Пани Халинка громко засмеялась, а Порваш заявил, закрашивая крылья ангела:
– Слишком умно это для меня, доктор. Я не читаю, как Любиньски, «Семантических писем» Готтлоба Фреге. Библии тоже не знаю. Вы не найдете в моем доме ни одной книжки, кроме той, которую я стащил за границей. Это телефонная книга города Парижа. Жаль, что вы едете в Копенгаген, а то я мог бы ее вам одолжить. В этой книжке есть телефон и адрес барона Абендтойера. А что бы случилось, если бы из Копенгагена вы заскочили в Париж? Ведь это очень близко, почти как от нас до Трумеек. Ну, может, немножко дальше, – добавил он, подумав.
Домой доктор вернулся в сумерках. Он удивился, что в кухне еще горит свет, хоть Макухова уже давно должна была быть у себя дома. Заметил он и отблеск света на побеленном стволе старой вишни в саду, это означало, что свет горит и в его спальне со стороны озера.
– Пришла та, которую ты хотел, – Гертруда задержала его в сенях. – Она сказала родителям, что едет к тетке в Барты, но вышла возле лесничества и сама сюда пришла. Стыдлива, как девка из «Новотеля». Помыться помылась, но в платье под перину залезла. Я ей дала хрустальную вазочку с шоколадками. Ждет в спальне и сластями обжирается. А ты будешь ужинать?
– Нет. Я обедал поздно, – сказал доктор и сразу пошел в спальню.
– Ой, погасите свет! – со страхом крикнула старшая дочка Жарына. Перину она натянула на лицо, выставив наверх только вазочку с шоколадками.
Погасил доктор свет, разделся и залез под перину. Девушка позволила ему раздеть себя до пояса.
– Я – хряк, – буркнул он, трогая ее груди.
– Это очень хорошо, – услышал он в темноте ее смех. – Я видела, какой бывает у хряка. Похож на сверло. Хряк был большой, тяжелый, а наша свинья маленькая, легкая. А он так осторожно и медленно в нее ввинтился.
Поиграл доктор большой и теплой левой грудью, поиграл и помял правую грудь. Девушка все сидела на кровати. Ела шоколадки, громко чавкая и говоря:
– Я вчера снова встретила Антека Пасемко. Ничего у меня в руках не было, поэтому ничего у меня не выпало. А он, как змея, на меня зашипел: «Ты, с-с-сука». Я чувствую, что он теперь хочет на меня напасть, говорила об этом моему жениху, Юзеку Севруку. «Веревка для него висит, – так я ему сказала, – а он не хочет сам повеситься.
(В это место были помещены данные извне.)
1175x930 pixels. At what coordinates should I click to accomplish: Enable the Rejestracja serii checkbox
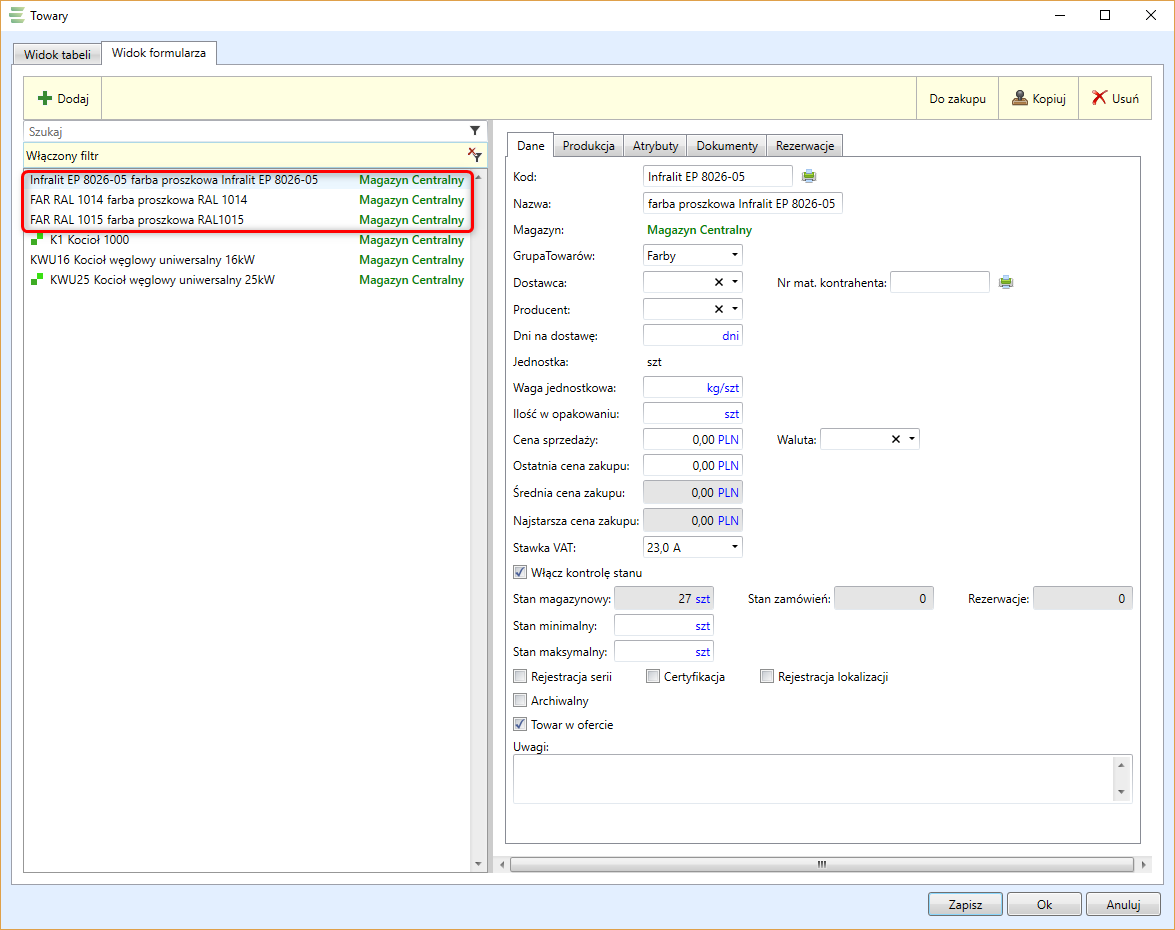[520, 677]
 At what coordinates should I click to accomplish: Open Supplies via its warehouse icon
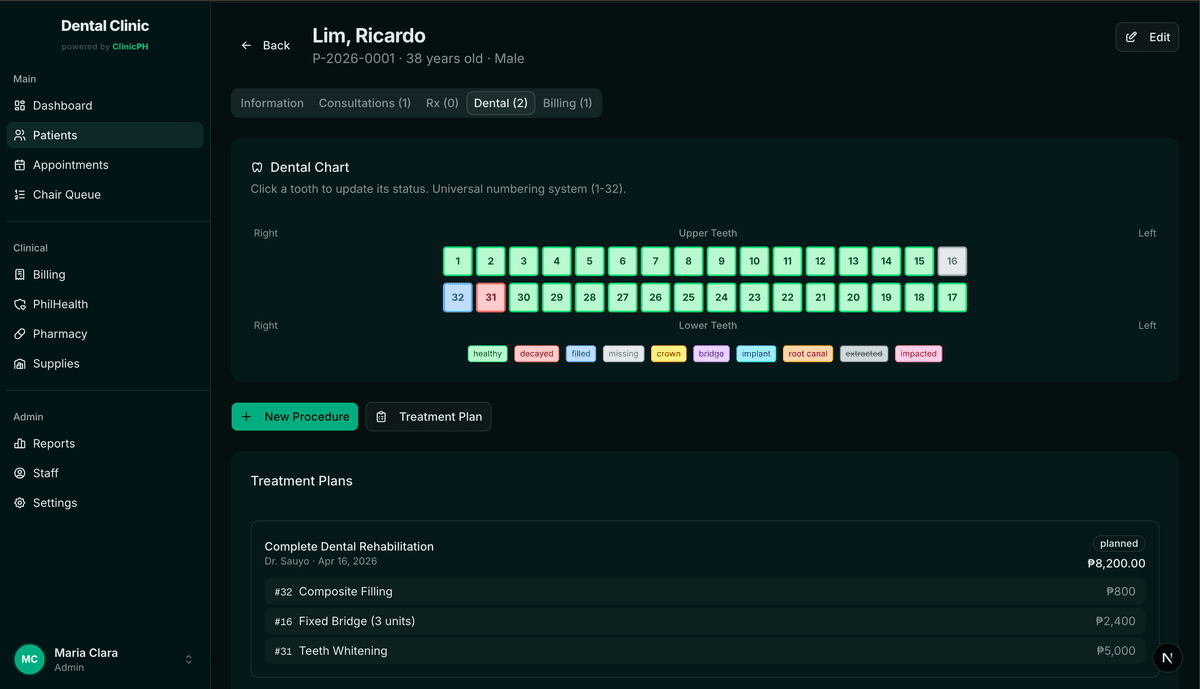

Возьми братьев, и затащите его туда, под веревку. Кто узнает – сам он повесился или его повесили?»
Она чавкала, сопела, в конце концов легла навзничь, чтобы доктору было удобнее ее груди ласкать и тискать. А его восхищала их округлость. Натянутая на них гладкая кожа пружинила под прикосновением губ и языка.
– Они боятся Пасемко, – сказала она. – И я к вам пришла по приглашению Макуховой. У вас есть ружье, вы застрелите Антека, который на меня теперь охотится.
– У тебя уже был мужчина? – спросил он.
– Тогда, когда Смугонювну после гулянки нашли, и я во ржи лежала. Не знаю, кто меня распечатал, но, похоже, не сыновья Севрука, потому что они были заняты Смугонювной. Поэтому я и теперь Юзека не боюсь и перед Новым годом замуж за него выйду. Я была пьяная, ничего не помню и ничего не чувствовала.
От прикосновений доктора она перестала чавкать, поставила на пол вазочку с шоколадками, притихла.
– Только медленно, чтобы я все чувствовала, – шепнула она доктору на ухо. – Так, как вы мне обещали. Как хряк своим сверлом.
Она вдруг глубоко вздохнула и обняла доктора сильными округлыми руками. А потом сопела и чавкала, будто бы все еще ела шоколадки из хрустальной вазочки.
В этот момент доктор вспомнил прекрасную Брыгиду и подумал, что у женщины каждое определение, даже такое, как хряк, не должно обязательно быть обидным, а может даже быть любовным признанием, потому что, как каждый человек, и женщина бывает раздвоенной и сама себе противоречащей: одно думает, а другое делает; одно говорит, а другое чувствует; одно шепчет ей рассудок, а другое диктует вожделение.